Sam Altman's Codex test exposes the AI agent security gap

Sam Altman says convenience may push users to give AI agents too much control before security infrastructure exists. He admitted he gave OpenAI's Codex full computer access after two hours, and he also discussed slower hiring at OpenAI and GPT-5's writing tradeoffs.

WTF Index TERMINATOR
◄ Terminator 4 Idiocracy 1 ►

The story centers on AI agents gaining broad computer access before adequate security safeguards exist, raising risks of rare but catastrophic failures.

Sam Altman's Codex test exposes the AI agent security gap

OpenAI CEO Sam Altman is warning that AI agents are becoming useful enough to make people lower their guard. His concern is not that every failure is common, but that rare failures could matter a great deal once agents are trusted with broad access.

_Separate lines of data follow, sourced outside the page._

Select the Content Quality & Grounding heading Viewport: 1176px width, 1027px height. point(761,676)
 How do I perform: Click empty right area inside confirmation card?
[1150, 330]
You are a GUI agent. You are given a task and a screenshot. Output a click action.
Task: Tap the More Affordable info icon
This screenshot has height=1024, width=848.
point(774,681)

During a Q&A session with developers, Altman said he personally ran into the same temptation. He had decided not to give OpenAI's Codex model full access, then reversed himself after two hours because the system appeared to be acting sensibly.

Convenience is changing the security calculation

Altman's central point is simple: AI agents are powerful, convenient, and increasingly persuasive in everyday use. That combination can make users comfortable granting permissions before the surrounding safeguards are ready.

He described the risk in unusually plain terms:

"The general worry I have is that the power and convenience of these are so high and the failures when they happen are maybe catastrophic, but the rates are so low that we are going to kind of slide into this like 'you know what, YOLO and hopefully it'll be okay,'"

The warning matters because it comes from someone who also admitted to making the same choice. Altman said he started with skepticism, but gave AI agents full access to his computer because "the agent seems to really do reasonable things." He expects other users are behaving in a similar way.

That creates a difficult security problem. If an agent mostly behaves well, users may stop treating access as a major decision. The danger, as Altman frames it, is that society could "sleepwalk" into a crisis by trusting complex models before the right security infrastructure is in place.

The missing layer around AI agents

Altman said the "big picture security infrastructure" does not yet exist. He also suggested that building it would make a strong startup idea.

The issue is not limited to one product or one permission setting. As models become more capable, security gaps could appear, or alignment problems could remain unnoticed for weeks or months. That time gap is important because an agent with broad access can affect more than a single answer in a chat window.

For users and companies, the question is no longer only whether an AI model can produce useful work. It is also how much control the model should receive, who can see what it does, and how quickly problems can be detected if its behavior goes wrong.

The source describes several linked concerns:

  • Users may give AI agents full computer access because the systems usually appear reasonable.
  • Failures may be uncommon, but some failures could be severe.
  • Security and alignment problems could remain hidden for weeks or months.
  • The broader infrastructure for managing these risks has not yet been built.

Code work shows the stakes clearly

The article also points to a related concern from an OpenAI developer who had written on X that he only lets AI write his code. He expects companies may soon operate the same way and lose control of their codebases.

That scenario shows why Altman's concern is not abstract. Codebases are long-running systems, not one-off documents. If companies come to rely on AI for code and also lose a clear view of what is being changed, the security implications could become serious.

The developer believes those problems will eventually be solved. But the present concern is about timing: AI agent adoption may move faster than the systems needed to supervise it.

Altman's own Codex example captures that timing problem in miniature. A rule meant to limit access lasted two hours. The reason was not pressure or ignorance, but convenience and apparent competence.

OpenAI is also rethinking work and models

Altman also discussed OpenAI's internal plans. The company is preparing to slow workforce growth for the first time. According to Altman, OpenAI expects to accomplish much more with fewer people.

He said the company does not want to hire aggressively, then later find that AI can handle a lot of the work and face uncomfortable conversations. The source notes that critics might see this as an AI-friendly narrative for controlling fast-growing personnel costs.

There was also a model-quality point. Altman acknowledged that GPT-5 is a step back from GPT-4.5 for editorial or literary writing. He explained that, since the introduction of reasoning models, attention has moved toward logic and code.

Still, Altman said the future is in strong general-purpose models. In his view, even a model built mainly for coding should be able to write elegantly.

The bigger signal for AI users

The most important takeaway is not that AI agents should be avoided. It is that trust is becoming easier to grant than to govern.

When a system completes tasks well, the user naturally wants to remove friction. Permissions expand. Manual checks shrink. The agent becomes part of the workflow.

Altman's warning is that this process can happen before anyone has built enough structure around it. If the failures are rare, people may keep accepting the risk. If the failures are severe, that tradeoff may look very different after the fact.

For now, the gap is clear: AI agents are becoming capable enough to earn access, while the security framework for that access is still catching up.